Aimed at elementary school students, these ready-to-eat lunches are — believe it or not — advertised as healthy items.
Let’s analyze one variety. How about the Dip & Dunk Toasted Ravioli?
The initial descriptive sentence says it all: “This meal features breaded real-cheese ravioli…”
Beside the slightly disturbing fact that we have to be assured this product contains “real” cheese (as opposed to… cheez?), I find the breading of ravioli rather odd — and unnecessary.
The nutrition label displays 9 grams of fiber (good!) and one tenth of the daily potassium requirement (not bad!), but also a third of a day’s worth of sodium (yikes!) and 18 grams — 4 and a half teaspoons’ worth — of sugar.
Oddly enough, Conagra advertises this product as containing 20 percent of MyPyramid’s suggested daily servings of grains. How this is a selling point beats me; no one in this country has any problem getting their recommended servings of that food group!
The ingredient list, not surprisingly, is very long (the cheese ravioli, for instance, contain a garlic puree made with high fructose corn syrup) and includes one of my pet peeves: unnecessary sweetening.

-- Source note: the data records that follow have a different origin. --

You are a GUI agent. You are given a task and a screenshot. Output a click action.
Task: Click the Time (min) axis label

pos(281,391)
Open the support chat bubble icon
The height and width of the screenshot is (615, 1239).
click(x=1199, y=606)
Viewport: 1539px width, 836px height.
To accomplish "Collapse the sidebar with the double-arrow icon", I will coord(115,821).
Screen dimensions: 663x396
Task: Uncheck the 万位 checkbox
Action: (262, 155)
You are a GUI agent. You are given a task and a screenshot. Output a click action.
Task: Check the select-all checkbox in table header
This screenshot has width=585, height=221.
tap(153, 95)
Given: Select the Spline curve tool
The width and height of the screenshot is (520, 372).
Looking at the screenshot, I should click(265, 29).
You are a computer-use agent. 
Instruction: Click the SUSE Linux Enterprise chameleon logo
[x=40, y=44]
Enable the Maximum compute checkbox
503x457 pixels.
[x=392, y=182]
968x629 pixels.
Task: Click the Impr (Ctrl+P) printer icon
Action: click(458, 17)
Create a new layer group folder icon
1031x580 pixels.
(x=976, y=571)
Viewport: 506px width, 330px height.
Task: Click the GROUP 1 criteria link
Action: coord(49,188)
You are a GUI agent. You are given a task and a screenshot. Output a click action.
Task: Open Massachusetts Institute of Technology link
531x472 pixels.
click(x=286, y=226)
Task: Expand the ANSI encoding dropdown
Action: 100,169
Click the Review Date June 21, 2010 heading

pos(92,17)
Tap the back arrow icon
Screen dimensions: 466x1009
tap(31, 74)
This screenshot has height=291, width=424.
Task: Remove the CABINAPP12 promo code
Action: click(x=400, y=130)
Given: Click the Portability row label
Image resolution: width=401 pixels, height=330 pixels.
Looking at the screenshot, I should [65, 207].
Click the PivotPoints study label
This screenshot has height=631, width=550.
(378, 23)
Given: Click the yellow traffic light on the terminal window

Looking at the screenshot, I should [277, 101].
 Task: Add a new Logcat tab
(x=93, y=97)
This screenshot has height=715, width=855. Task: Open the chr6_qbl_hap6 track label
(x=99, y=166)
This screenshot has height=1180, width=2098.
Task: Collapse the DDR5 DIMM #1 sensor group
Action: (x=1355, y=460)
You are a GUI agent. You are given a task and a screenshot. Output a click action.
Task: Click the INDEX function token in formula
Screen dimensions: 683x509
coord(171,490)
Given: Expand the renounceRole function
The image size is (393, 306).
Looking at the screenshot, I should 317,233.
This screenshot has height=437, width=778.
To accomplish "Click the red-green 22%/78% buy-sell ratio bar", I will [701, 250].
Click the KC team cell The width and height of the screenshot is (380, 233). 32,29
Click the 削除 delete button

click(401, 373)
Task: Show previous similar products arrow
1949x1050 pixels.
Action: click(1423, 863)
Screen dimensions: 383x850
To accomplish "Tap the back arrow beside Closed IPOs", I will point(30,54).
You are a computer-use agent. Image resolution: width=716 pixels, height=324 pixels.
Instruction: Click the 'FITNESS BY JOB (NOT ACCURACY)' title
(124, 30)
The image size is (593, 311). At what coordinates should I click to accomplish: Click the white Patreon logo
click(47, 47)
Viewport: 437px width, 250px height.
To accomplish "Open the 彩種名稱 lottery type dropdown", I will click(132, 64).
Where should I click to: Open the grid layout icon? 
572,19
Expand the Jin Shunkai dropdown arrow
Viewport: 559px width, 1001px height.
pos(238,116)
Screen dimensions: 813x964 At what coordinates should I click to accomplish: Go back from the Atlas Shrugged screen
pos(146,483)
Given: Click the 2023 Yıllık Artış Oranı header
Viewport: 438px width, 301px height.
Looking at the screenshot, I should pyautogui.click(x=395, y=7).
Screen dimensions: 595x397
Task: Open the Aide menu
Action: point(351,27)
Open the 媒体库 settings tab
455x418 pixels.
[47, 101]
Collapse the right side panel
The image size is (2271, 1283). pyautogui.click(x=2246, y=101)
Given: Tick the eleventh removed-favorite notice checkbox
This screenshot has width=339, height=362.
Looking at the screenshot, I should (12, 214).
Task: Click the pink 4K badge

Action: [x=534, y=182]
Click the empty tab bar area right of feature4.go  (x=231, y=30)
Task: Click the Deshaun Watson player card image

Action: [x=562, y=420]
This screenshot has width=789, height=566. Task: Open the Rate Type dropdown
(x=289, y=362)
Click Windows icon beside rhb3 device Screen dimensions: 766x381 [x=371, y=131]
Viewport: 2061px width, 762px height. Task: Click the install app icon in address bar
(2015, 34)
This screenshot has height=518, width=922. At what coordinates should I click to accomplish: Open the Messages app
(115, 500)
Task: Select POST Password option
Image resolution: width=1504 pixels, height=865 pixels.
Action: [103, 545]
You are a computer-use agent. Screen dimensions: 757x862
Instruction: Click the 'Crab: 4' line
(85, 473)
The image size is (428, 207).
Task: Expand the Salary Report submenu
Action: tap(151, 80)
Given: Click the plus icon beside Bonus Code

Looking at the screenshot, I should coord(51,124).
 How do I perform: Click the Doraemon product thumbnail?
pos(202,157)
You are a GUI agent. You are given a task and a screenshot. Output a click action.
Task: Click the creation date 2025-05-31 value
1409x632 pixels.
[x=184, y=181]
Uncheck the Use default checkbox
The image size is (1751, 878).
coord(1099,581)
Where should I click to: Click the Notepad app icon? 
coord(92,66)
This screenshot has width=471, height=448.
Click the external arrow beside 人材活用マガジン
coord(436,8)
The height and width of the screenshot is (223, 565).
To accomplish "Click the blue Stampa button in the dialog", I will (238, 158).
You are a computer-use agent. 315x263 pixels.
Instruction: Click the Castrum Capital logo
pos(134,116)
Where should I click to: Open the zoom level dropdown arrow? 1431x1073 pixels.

It turns out the side of corn isn’t simply corn kernels. Nope, it’s corn with water and sugar.
Sugar? Added to corn?
Then there’s the “fruit shaped and fruit flavored” snacks. In other words, it looks like a fruit and tastes like a fruit, but it’s just sugar.
This product could easily be tweaked to provide similar flavors with a superior nutrition profile. My suggestions:
* Replace the breaded ravioli with baked, 100% whole grain cheese-and-broccoli bites.
* Offer corn kernels in their naturally sweet state.
* Replace the fruit snacks with unpeeled apple slices.
Those three changes could slash the sugar content approximately by half and lower the sodium by roughly 150 milligrams.